Ireland started shutting down the country before the UK did – and their deaths are fewer

Some analysts now believe that this early intervention has helped stop the spread of the coronavirus – but experts are divided on the impact.

By last night Ireland had reported 10,647 cases of Covid-19 and just 365 deaths.

That works out at around seven per 100,000 of the population.

However, Britain had reported 11,329 deaths, nearly 17 per 100,000 of the population.

Britain has around 30 times more deaths than the UK does – but has a far bigger population.

When Ireland was reported to have shut its schools on March 12, Downing Street said at the time: “We follow our own advice, they will do the same.”

Just a week later on March 18, Boris Johnson followed suit.

But a full lockdown was not put in place until March 23 – weeks after Ireland had put theirs in place on March 15.

Ireland is testing more people as a proportion of their population than the UK is.

On Saturday it processed nearly 8,000 tests, but the UK, which has a population ten times the size of Ireland’s, processed 18,000.

Neither country has yet run out of hospital capacity after it was ramped up following the country’s outbreak.

Officials were asked at last night’s press conference whether we should have gone further, sooner, like many other countries have done.

Sir Patrick Vallance, the government’s chief scientific adviser, said we would have to wait to find out.

He said: “We have a long way to go yet in this disease.
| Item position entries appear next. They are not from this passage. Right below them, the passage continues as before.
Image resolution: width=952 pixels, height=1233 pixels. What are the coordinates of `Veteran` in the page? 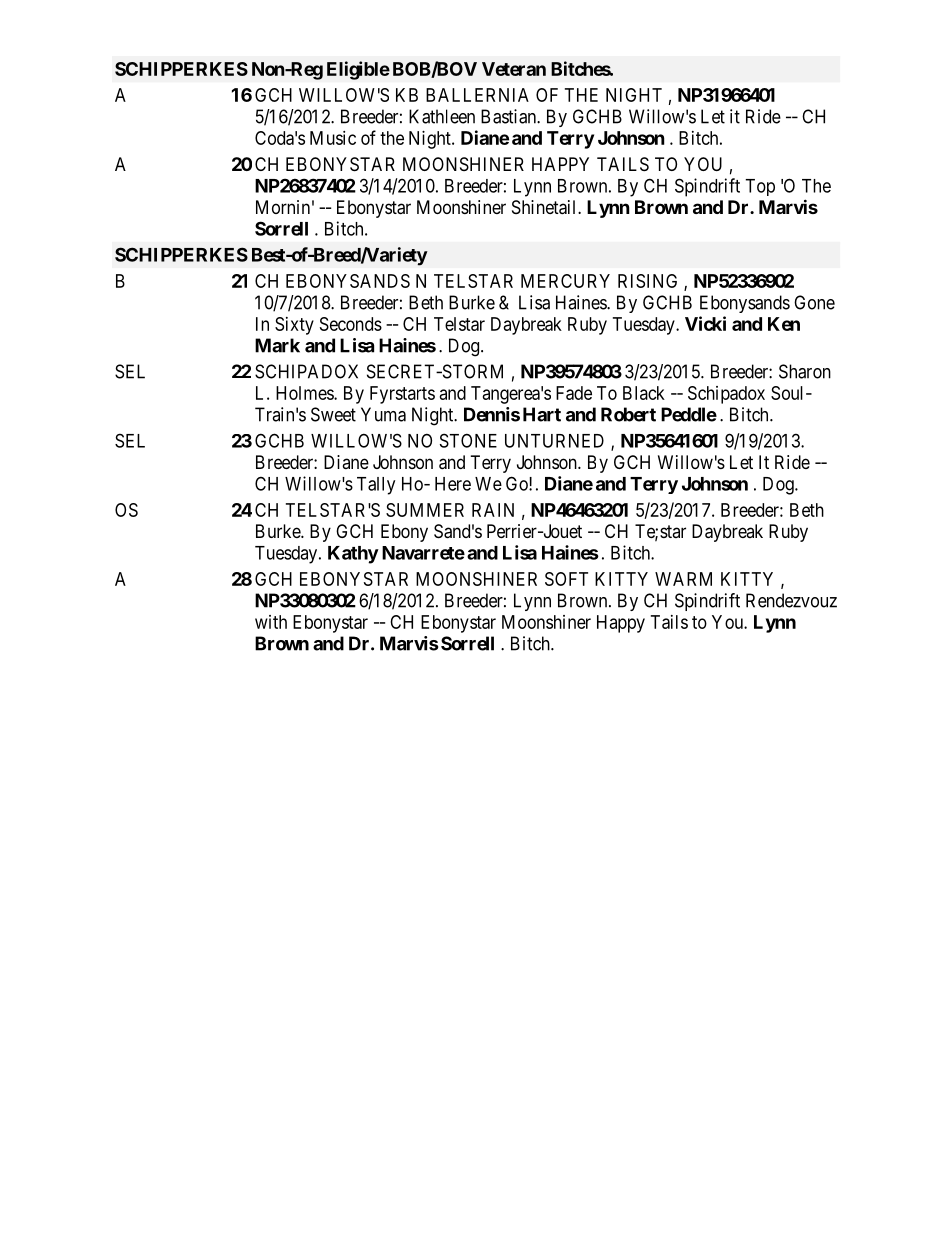 It's located at (514, 69).
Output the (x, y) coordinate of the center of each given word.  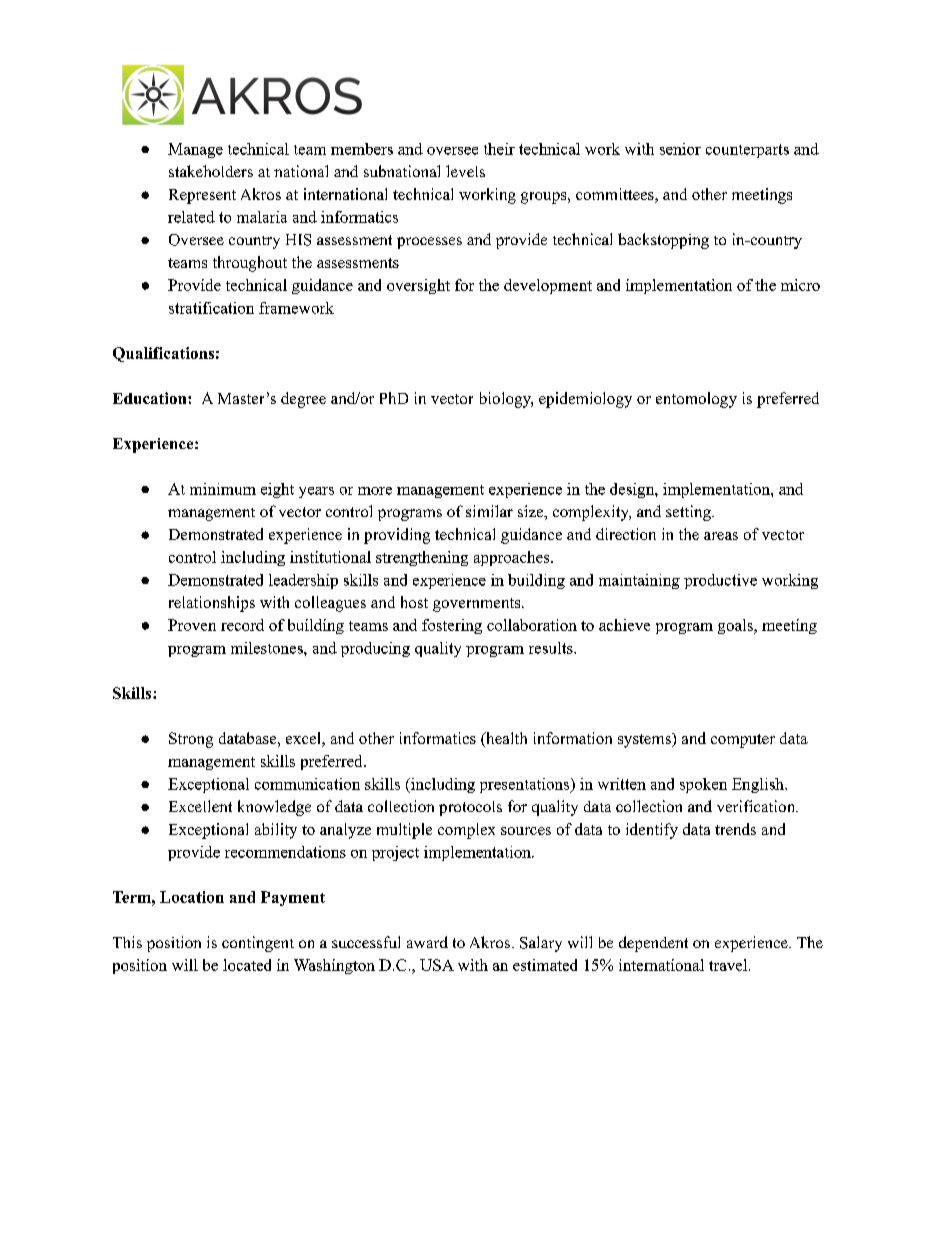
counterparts (747, 151)
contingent (258, 944)
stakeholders (211, 171)
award (427, 942)
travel (729, 965)
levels (465, 171)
It is still new.”

He added: “There’s a lot to learn from other countries about what we need to do and we’re looking at them very closely for what they plan to do on lockdown measures.”

And Dominic Raab told the nation: “We will continue to monitor what’s going on in other countries and make sure we feed that into what we’re doing here.”

Experts said it was too early to tell whether Ireland’s approach had saved lives, or just delayed them.

If Ireland choose to end their lockdown earlier than the rest of the UK, they could risk a second peak as is being reported in areas of Asia at the moment.

Writer and researcher Dr Elaine Doyle wrote a series of tweets comparing the two approaches, and said: ““While Boris [Johnson] was telling the British people to wash their hands, our taoiseach was closing the schools.

“While Cheltenham was going ahead, and over 250,000 people were gathering in what would have been a massive super-spreader event, Ireland had cancelled St Patrick’s Day.”

Dr William Hanage, an associate professor of epidemiology at Harvard University, told the Guardian that it “remains to see how this will all pan out”.

But he added:

“The resulting surge can reasonably be expected to have been more severe than it would have been otherwise.”